SUPPLIED MATERIAL →
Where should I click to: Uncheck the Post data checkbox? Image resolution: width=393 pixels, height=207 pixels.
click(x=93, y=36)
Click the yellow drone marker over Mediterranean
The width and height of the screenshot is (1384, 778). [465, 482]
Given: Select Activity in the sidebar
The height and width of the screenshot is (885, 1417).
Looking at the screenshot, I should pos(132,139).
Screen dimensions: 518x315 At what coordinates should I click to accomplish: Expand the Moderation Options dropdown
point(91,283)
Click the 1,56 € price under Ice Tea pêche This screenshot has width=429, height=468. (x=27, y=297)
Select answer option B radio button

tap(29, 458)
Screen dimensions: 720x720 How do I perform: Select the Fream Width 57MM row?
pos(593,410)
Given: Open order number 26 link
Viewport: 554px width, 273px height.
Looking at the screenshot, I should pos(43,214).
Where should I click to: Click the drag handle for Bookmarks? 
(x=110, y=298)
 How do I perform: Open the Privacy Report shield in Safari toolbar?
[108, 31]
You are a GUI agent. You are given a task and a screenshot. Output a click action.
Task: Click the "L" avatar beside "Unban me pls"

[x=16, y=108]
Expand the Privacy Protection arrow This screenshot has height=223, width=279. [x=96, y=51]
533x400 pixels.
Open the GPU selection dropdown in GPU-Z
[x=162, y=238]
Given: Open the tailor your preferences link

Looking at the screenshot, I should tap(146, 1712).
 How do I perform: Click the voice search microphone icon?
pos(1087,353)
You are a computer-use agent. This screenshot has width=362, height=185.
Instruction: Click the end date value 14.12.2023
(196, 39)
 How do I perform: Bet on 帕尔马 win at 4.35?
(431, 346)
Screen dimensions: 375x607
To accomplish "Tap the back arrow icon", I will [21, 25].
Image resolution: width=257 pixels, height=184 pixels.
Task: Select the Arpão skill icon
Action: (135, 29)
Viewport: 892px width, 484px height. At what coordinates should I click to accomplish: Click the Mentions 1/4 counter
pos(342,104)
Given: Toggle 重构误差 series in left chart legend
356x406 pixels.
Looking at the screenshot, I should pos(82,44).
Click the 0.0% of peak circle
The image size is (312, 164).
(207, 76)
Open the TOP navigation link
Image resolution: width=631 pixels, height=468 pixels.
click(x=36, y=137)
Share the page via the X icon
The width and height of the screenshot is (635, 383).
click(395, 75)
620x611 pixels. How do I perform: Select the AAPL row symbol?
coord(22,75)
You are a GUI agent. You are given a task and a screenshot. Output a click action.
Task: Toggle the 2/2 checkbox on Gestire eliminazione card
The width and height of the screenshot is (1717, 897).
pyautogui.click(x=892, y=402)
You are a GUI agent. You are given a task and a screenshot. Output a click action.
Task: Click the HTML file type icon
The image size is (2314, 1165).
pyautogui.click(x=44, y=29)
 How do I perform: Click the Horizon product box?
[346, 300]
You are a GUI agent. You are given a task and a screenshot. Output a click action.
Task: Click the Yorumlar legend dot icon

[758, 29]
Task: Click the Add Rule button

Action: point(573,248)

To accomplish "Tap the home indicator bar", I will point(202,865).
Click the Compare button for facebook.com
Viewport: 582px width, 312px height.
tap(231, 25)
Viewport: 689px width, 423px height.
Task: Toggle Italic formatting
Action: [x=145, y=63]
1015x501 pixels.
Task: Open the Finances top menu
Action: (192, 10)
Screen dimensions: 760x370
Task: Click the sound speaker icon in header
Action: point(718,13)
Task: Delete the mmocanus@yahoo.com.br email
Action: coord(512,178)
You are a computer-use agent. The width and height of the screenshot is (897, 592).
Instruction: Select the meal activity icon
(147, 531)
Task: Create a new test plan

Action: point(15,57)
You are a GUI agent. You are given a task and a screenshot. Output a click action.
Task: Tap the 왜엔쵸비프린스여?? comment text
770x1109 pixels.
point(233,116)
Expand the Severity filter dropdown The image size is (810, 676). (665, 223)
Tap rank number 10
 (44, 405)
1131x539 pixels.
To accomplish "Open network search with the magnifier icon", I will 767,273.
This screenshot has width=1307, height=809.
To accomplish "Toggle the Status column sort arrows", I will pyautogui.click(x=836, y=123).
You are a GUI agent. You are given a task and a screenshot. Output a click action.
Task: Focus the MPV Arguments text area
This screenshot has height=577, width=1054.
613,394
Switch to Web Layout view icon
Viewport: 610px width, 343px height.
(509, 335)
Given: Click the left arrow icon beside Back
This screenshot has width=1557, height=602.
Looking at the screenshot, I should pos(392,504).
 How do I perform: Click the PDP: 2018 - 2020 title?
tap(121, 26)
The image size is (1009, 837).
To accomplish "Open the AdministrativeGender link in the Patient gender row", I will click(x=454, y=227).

WHAT YOU ARE ASKED TO DO → Copy the data word for word, from its first line through the line containing "point(91,283)", including both of those lines.

TASK RESULT →
Where should I click to: Uncheck the Post data checkbox? Image resolution: width=393 pixels, height=207 pixels.
click(x=93, y=36)
Click the yellow drone marker over Mediterranean
The width and height of the screenshot is (1384, 778). [465, 482]
Given: Select Activity in the sidebar
The height and width of the screenshot is (885, 1417).
Looking at the screenshot, I should pos(132,139).
Screen dimensions: 518x315 At what coordinates should I click to accomplish: Expand the Moderation Options dropdown
point(91,283)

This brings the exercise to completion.